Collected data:
Start of Block

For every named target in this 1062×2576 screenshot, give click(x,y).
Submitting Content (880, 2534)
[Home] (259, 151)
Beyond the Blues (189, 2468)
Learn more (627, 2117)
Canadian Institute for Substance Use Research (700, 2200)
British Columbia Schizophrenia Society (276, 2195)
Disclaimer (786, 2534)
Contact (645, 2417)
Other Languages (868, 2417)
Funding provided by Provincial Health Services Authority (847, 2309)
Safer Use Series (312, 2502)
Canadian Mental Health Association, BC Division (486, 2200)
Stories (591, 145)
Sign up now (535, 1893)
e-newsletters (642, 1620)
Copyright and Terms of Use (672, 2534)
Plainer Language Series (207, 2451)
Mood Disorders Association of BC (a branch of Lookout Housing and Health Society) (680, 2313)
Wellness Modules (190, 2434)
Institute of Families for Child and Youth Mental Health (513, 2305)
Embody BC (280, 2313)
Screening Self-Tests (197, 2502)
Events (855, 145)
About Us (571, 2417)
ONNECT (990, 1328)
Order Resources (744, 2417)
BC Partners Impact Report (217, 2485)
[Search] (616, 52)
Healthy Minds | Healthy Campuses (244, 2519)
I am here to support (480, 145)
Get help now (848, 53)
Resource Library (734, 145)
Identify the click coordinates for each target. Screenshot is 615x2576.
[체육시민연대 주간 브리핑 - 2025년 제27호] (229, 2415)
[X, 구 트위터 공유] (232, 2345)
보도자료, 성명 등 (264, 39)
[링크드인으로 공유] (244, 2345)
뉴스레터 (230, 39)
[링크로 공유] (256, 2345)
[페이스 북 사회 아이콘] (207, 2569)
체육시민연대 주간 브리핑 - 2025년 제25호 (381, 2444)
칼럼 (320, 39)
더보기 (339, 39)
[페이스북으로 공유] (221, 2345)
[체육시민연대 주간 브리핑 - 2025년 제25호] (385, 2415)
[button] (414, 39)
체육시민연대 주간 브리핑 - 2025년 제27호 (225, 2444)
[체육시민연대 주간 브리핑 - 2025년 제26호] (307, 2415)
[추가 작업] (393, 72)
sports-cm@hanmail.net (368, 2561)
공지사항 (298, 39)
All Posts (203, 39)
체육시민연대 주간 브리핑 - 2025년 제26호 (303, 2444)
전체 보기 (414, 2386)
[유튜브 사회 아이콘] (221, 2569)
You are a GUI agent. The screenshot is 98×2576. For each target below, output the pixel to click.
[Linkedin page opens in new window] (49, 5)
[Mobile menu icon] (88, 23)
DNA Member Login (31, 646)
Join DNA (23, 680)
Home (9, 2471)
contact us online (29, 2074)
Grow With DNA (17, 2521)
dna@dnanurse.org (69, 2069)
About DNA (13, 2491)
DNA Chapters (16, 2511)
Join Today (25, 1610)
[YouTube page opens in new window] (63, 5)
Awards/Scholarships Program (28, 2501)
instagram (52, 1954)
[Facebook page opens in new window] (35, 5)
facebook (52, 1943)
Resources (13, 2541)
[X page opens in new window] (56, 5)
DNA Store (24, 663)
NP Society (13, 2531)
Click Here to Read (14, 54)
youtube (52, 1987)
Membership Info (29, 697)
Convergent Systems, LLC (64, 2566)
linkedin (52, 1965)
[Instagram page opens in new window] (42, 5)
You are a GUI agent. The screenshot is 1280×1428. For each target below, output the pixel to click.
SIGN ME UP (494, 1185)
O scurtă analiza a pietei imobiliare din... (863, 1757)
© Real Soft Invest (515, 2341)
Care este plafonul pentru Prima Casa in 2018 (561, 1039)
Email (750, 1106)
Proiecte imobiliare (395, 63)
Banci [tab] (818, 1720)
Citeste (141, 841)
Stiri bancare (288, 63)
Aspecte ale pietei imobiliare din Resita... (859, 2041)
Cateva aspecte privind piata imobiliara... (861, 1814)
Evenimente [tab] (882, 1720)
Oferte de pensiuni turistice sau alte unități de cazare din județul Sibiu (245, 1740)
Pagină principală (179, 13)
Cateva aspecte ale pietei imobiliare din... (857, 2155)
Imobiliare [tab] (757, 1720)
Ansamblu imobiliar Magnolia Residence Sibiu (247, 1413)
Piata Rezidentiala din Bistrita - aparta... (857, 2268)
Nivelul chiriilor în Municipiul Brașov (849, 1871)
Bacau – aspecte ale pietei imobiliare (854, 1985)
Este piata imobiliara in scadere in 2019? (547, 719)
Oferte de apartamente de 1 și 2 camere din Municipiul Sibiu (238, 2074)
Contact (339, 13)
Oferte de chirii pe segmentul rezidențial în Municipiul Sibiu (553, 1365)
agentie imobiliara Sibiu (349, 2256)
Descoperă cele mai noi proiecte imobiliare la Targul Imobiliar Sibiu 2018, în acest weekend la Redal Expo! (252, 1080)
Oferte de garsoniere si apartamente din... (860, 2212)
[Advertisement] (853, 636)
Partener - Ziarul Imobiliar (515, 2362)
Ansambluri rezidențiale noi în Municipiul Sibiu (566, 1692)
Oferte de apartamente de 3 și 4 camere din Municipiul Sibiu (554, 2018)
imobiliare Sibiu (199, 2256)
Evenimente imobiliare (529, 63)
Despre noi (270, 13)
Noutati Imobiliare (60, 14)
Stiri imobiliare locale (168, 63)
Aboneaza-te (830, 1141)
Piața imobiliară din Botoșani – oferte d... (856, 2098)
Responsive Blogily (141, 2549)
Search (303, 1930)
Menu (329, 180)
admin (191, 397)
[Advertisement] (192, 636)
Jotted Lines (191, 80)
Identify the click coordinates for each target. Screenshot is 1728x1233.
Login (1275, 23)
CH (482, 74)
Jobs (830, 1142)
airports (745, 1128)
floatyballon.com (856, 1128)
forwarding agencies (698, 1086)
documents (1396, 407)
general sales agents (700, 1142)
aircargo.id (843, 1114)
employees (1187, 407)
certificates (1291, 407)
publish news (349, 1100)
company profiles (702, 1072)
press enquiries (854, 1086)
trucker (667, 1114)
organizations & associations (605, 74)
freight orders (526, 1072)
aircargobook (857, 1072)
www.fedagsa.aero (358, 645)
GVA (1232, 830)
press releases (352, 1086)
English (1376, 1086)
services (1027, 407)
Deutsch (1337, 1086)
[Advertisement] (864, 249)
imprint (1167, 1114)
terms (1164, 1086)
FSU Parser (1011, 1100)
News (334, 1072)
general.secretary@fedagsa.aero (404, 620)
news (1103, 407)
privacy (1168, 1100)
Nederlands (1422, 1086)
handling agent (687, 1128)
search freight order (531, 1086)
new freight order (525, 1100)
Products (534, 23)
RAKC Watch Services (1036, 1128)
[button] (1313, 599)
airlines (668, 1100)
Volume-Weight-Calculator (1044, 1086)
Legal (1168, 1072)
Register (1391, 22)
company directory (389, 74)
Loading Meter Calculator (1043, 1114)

End of Block

### What to produce
In the records above, locate every line with the string "target" and copy it.

### Exercise response
For every named target in this 1062×2576 screenshot, give click(x,y).
Identify the click coordinates for each target. Screenshot is 615x2576.
You are a GUI agent. The screenshot is 98×2576. For each target below, output the pixel to click.
You are a GUI agent. The screenshot is 1280×1428. For each target below, output the pixel to click.
Identify the click coordinates for each target. Screenshot is 1728x1233.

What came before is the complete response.